The message was sent to Sewell-Johnson by Sekou Siby, the executive director of ROC United, the nonprofit that backs Colors. ROC United was established by former employees of Windows of the World in 2004, two years before the original Colors opened in Noho. The restaurant had been closed for three years before reopening in December, and faced trouble in the past, including a lawsuit by former employees. In Sewell-Johnson’s eyes, ROC was not living up to its own ideals. “This is what you’ve held people accountable to, what you’ve made other small businesses take onus of, and you have no desire to live out that culture,” she says. (Grub has reached out to ROC United, and will update thecpost if and when we hear back.)

Sewell-Johnson’s Colors was a reimagining of the restaurant, with the San Francisco chef and restaurateur Daniel Patterson on as a consultant. (Patterson declined to comment on the record.) The chef turned the restaurant into a celebration of African-American culture both in the design (i.e., an Edna Lewis portrait) and menu (caramel cake, fried fish and spaghetti, and more).

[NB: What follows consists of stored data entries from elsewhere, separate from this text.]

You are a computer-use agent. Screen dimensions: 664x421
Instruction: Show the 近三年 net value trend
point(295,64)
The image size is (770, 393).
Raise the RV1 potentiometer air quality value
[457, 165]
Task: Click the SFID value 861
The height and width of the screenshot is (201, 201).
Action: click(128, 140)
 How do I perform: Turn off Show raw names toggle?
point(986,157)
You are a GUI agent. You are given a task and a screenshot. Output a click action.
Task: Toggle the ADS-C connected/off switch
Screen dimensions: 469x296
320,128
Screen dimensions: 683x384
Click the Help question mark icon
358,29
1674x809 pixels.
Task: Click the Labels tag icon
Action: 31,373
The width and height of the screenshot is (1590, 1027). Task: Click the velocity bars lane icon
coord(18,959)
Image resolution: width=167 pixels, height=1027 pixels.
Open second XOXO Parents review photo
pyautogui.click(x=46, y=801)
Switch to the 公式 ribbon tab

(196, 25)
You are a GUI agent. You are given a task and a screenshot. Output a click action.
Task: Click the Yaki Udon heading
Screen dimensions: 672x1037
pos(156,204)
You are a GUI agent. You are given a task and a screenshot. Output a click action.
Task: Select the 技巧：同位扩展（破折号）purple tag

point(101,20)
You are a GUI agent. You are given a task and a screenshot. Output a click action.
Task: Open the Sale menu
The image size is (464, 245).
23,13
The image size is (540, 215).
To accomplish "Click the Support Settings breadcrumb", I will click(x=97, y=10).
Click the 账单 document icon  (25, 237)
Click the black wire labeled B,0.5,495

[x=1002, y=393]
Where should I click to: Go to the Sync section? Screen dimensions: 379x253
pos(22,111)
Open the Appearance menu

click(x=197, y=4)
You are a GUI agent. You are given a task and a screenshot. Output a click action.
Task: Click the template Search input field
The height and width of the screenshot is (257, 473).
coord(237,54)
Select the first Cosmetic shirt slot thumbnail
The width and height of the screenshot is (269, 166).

The restaurant received some positive press around its opening, but the chef says support from ROC United didn’t materialize. A Google search will yield a listing for a previous iteration of the restaurant (“gluten-free American fare”), and its websites is for what appears to be a questionable writing service.

Employees never got health insurance, and there was never a workers’-comp policy in place. When Sewell-Johnson cut her finger while training an employee, she couldn’t get surgery as recommended by a doctor because she couldn’t afford it. The restaurant’s opening was delayed after no one, the chef says, remembered to renew the license in July. They got a new one for beer and wine in October. When she asked for financial help, she says Siby sent her ways to get grants, even though she was only hired to be the chef.

“Down until Thursday I was looking for grants. I had started reaching out to our community. We were going to start hosting events on days we were closed,” she says, arguing they didn’t look at alternatives like crowdfunding. “After payroll and we pay our vendors, we’ll owe less than $5,000. It wasn’t like we were so upside down that it was beyond repair, it was that you didn’t want to try. “

Sewell-Johnson says she’d be told one thing via text, then given a contradictory message over email. The conversation about the restaurant closing began, she says, when she was told she’d have three months to figure things out. When she followed up about that, she says she was told she was getting three months severance. After the closing was announced, Siby told the New York Post that the restaurant was a “test run” — a reframing that doesn’t align with opening press or the fact that they spent nine months opening the restaurant. (Patterson, she says, “was really great” and stayed on to help her even after he was paid out as a consultant.) The restaurant’s closing hits particularly hard given its mission, and that it employs some particularly vulnerable people.

“You’re literally giving 15 people a three-day notice, and the people that we hired, except for four of us, all went through the CHOW program,” Sewell-Johnson says. (CHOW stands for Colors Hospitality and Opportunities for Workers, a six-week program run by ROC United that provides restaurant training skills at no cost.) “And financially were single parents, people of color, were co-dependent on this job — and that just kind of fell on deaf ears.”

Some of the employees are currently living in shelters, and Sewell-Johnson says they were “trying desperately to fight for their dreams.” To help the staff who were suddenly being cut loose from jobs, Colors offered drink specials over the weekend, with friends and others calling for people to go and tip generously. Sewell-Johnson also established a fund to help her staff, which can be donated to on Venmo at for_the_team, and over the weekend was selling the hundreds of plates, bowls, and other ceramics that were custom-made for the restaurant. She is still selling the mugs, she says.

This post has been updated throughout.